What is transient intermodulation distortion?

Transient Intermodulation distortion (TIM) is usually measured by putting a burst of a fixed frequency into a amplifier and then measuring what actually comes out. By Fourier analisys, you can see that changing amplitude of a frequency actually implies additional frequencies. This is why AM radio stations can't be spaced too close together. They don't just radiate at the carrier frequency, but some range on either side of the carrier frequency.

The additional frequencies of a single-frequency burst cause particular trouble to some types of amplifiers, and the resulting distortion appears more noticable to human listeners than more general distortion. Put another way, audio quality isn't just about total distortion level, but the type of distortion too. Different types of distortion are more objectionable than others, and TIM is of the more objectionable type. This is why there is sometimes a separate spec for TIM in addition to the overall distortion spec.
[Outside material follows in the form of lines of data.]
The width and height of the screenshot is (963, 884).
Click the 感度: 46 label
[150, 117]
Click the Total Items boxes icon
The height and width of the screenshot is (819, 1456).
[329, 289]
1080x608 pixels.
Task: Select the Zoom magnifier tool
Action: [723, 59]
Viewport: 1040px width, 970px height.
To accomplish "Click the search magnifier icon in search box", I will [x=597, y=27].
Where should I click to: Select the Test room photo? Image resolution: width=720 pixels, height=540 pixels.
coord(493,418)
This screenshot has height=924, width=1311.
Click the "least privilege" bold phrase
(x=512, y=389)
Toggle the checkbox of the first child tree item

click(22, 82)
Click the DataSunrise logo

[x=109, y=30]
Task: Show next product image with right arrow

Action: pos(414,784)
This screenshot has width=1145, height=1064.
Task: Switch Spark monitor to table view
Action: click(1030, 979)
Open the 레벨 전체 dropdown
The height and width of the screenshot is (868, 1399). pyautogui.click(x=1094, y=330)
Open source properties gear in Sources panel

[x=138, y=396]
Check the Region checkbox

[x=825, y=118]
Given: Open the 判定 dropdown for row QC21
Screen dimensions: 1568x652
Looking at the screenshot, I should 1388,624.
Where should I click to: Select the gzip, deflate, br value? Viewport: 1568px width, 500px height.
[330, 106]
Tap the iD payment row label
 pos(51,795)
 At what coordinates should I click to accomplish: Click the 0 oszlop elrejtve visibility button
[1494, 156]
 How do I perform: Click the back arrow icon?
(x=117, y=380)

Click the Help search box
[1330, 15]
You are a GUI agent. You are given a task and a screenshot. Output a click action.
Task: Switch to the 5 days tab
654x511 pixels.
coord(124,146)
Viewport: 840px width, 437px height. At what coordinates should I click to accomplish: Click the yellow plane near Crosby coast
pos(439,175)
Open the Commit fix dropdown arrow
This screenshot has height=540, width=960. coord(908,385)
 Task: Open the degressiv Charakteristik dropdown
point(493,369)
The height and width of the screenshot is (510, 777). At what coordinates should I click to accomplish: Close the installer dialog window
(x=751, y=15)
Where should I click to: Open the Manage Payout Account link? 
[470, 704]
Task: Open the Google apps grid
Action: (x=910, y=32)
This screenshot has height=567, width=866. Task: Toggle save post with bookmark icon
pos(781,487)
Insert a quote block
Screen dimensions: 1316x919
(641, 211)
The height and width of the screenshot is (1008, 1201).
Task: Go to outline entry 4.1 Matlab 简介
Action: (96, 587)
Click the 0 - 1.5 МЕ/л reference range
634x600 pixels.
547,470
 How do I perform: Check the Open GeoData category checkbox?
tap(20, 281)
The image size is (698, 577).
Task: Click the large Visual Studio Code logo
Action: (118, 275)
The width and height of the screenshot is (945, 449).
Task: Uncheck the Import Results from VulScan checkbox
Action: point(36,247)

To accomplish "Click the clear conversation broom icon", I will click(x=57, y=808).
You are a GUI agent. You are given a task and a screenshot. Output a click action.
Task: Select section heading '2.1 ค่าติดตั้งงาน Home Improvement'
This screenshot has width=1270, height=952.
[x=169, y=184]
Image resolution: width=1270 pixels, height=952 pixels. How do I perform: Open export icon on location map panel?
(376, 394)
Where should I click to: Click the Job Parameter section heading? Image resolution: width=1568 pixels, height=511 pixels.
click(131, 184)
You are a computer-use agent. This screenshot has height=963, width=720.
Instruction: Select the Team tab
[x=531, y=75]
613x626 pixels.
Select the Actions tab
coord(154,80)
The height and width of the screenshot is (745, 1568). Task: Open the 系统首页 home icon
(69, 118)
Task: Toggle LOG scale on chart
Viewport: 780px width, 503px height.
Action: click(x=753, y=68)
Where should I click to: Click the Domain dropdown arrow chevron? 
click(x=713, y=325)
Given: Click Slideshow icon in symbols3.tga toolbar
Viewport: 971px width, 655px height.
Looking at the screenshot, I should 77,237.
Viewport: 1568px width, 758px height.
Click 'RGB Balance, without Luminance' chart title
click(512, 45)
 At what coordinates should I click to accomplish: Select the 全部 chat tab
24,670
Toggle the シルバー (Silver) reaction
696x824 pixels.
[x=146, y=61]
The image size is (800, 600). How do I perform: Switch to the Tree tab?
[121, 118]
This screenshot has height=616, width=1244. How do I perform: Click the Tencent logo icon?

TIM seems to be exacerbated by amplifiers that don't have much frequency headroom above the highest desired frequency, and a high global feedback ratio. Design techniques to minimize TIM include:

  1. Making the internal signal path of the amplifier still have gain well above the highest frequency of interest. For example, for a "HiFi" audio amp that must work up to 20 kHz, you may want individual stages to be reasonably flat to 100 kHz.

  2. A simple passive low pass filter in front of the amp that limits incoming signals above the specified operating range. This together with point 1 means that the active part of the amp will only see frequencies for which it's gain is relatively flat. This can be as simple as a one or two stage R-C filter.

  3. The gain of each stage should be stable and well-defined. Do not rely on global feedback to deal with high and unrestrained gain of individual stages.

  4. Keep the global feedback fairly low, which is the same as saying keep the open-loop gain of the overall amp only somewhat above the final desired gain of the whole amp. 10-15 dB seems to be a reasonable range. If all the stages individually have reasonably flat gain, then not much feedback will be needed to guarantee overall flat and predictable gain anyway.